The Ancestors and the Babies

Part I: Boys will be boys; girls will be mothers

A baby girl has been born to a young woman in India. She wants to keep her baby. She writes to me for help. The boyfriend will not marry her, a reversal of past promises. In India it is nearly impossible for a single mother to raise a child. She cannot rent a place to stay or get a job if her status is known. For the child it is impossible to come through childhood unscathed by the names, insults, bullying, and exclusion because no father is present. For now though the baby nurses peacefully, unaware of the forces suddenly focused on her existence.

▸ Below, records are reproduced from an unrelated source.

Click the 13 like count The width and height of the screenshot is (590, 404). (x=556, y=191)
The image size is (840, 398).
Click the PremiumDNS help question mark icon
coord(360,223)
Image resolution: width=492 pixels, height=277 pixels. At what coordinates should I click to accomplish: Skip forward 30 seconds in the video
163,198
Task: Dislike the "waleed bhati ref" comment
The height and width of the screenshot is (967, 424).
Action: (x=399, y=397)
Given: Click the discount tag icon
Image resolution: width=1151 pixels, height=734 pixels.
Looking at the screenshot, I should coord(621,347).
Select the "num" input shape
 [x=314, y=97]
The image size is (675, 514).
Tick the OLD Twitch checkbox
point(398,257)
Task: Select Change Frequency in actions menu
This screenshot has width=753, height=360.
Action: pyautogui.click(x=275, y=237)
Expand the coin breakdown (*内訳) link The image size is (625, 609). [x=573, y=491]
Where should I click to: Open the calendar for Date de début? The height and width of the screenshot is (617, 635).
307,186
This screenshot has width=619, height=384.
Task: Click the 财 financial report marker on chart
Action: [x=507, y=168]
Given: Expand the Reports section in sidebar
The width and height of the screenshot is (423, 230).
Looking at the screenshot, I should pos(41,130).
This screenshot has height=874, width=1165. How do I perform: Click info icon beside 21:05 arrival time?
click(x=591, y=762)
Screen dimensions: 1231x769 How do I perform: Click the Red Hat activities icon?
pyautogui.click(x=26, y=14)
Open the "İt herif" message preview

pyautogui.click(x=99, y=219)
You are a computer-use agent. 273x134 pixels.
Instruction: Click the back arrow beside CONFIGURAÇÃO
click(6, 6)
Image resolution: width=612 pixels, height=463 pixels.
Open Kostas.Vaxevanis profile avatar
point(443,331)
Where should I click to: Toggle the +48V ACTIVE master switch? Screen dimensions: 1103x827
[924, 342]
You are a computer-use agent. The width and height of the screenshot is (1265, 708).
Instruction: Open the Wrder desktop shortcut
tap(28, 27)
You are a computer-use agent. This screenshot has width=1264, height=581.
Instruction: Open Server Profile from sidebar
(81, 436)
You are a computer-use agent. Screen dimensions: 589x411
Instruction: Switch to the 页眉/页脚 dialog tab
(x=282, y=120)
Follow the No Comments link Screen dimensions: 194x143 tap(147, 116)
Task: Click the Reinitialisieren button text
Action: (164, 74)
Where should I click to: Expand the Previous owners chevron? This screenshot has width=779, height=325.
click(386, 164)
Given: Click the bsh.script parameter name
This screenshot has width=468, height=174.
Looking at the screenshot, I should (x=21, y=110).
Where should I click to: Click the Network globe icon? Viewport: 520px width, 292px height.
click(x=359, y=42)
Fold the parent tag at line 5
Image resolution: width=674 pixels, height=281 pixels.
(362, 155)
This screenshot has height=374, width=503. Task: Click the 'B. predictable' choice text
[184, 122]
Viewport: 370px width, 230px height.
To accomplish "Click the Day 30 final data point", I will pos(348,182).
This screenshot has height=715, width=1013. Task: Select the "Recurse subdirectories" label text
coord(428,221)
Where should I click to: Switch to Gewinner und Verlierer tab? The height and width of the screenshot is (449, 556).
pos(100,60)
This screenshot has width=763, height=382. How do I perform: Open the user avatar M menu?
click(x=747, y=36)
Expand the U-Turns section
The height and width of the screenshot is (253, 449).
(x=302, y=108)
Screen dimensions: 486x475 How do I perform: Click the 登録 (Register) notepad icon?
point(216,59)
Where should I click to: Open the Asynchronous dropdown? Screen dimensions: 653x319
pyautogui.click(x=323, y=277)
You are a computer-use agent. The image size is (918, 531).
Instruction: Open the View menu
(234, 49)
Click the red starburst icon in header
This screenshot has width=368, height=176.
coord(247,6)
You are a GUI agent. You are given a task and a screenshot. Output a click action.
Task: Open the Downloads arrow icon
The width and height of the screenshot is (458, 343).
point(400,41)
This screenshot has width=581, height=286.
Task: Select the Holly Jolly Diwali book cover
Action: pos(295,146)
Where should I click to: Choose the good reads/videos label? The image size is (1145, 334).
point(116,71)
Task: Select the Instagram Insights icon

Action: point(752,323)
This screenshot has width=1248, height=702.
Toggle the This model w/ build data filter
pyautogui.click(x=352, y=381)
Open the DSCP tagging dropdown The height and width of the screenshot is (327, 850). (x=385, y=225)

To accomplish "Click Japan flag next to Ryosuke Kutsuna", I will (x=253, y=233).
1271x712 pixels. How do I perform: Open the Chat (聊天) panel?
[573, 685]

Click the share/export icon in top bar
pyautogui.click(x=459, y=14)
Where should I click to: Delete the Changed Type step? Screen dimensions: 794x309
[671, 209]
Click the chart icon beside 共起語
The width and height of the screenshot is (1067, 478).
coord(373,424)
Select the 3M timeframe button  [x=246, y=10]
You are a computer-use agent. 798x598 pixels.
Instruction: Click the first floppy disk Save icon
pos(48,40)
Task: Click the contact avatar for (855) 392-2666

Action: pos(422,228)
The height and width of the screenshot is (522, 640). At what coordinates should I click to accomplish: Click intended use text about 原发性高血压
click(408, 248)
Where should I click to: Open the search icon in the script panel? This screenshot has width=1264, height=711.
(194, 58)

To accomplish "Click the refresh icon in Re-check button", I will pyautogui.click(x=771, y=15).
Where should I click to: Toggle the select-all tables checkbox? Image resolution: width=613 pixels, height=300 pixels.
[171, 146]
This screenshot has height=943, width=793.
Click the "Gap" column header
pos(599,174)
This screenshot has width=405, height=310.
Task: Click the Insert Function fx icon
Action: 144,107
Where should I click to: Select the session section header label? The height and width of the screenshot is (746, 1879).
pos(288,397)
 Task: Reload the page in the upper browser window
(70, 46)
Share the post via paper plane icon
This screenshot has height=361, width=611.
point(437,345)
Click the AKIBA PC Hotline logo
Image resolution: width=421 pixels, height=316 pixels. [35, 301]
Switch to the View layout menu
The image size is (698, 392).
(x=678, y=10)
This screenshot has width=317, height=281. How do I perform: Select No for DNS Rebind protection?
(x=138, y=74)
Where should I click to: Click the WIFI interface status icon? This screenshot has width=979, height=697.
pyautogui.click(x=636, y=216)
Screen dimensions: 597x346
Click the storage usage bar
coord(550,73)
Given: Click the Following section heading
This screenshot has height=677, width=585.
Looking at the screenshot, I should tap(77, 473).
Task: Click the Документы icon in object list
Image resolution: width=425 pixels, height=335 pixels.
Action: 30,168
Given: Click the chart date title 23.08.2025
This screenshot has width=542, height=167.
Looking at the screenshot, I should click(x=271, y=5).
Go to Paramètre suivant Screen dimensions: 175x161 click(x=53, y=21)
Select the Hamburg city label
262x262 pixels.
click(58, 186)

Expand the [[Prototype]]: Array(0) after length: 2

She has no idea how her birth has turned a corner of the universe into chaos.

The issue is SHAME, the loss of the girl’s family’s Houour, which includes the presumed anger and sadness of the ANCESTORS. I step back in wonder. “Is it really true that one young woman’s birth of a child has the power to undo generations of respect and standing in current times and even causing anguish for past generations no longer here? Can 2 kg. of human infant wreak such destruction on families and community? And is it true that if the baby’s father “mans up” and marries the mother the baby is no longer the source of family dishonor and the Ancestors can go back to doing whatever ancestors do?

Part II: The Voices in my head.

Mostly I hear adoptees talking in my head and mostly they are Indian adoptees. My daughter is an Indian adoptee which is how I came to be here in Kolkata to care for the girls rejected for adoption. She doesn’t say much, mostly because she has seen and experienced too much of the pain of women’s lives here. But others ask:

“Why couldn’t people help my mother keep me instead of adopting me?’ This is a frequent question I think of when faced with an unmarried mother who wants to keep her baby, The biggest barriers are not financial but social and now we are back to the family HONOUR and SHAME, and the wrath or sadness of the ANCESTORS — the ruination of generations by the arrival of a baby without proper papers! She will be banned from her mother’s home. Her friends will turn their backs. Others will simply be to afraid to help because then they too will be stained by protecting a baby who has no proper papers

The only way for a baby to have proper papers is to have a father who is married to its mother. In India, the choices for the baby are to be raised by a single mother which is almost impossible, and unlike the US she will not be able to find a place to live or a job, and will find that many schools will not accept her child. The child will be subjected to teasing, bullying and social exclusion. But the child will still have its mother.

The second option is adoption, domestic adoption in India where there are thousands of families on waiting lists for infants free for adoption. This may be successful in that the child is raised as a natural child of the family, or not. The child may be told, or maybe not told, or maybe have a sense of secrets about its origins or may be told by others. When the child discovers it is adopted it will also wonder why it was given up, why it was not loved, what it had done wrong. I hear these voices in my head because these are words told to me over and over by adoptees.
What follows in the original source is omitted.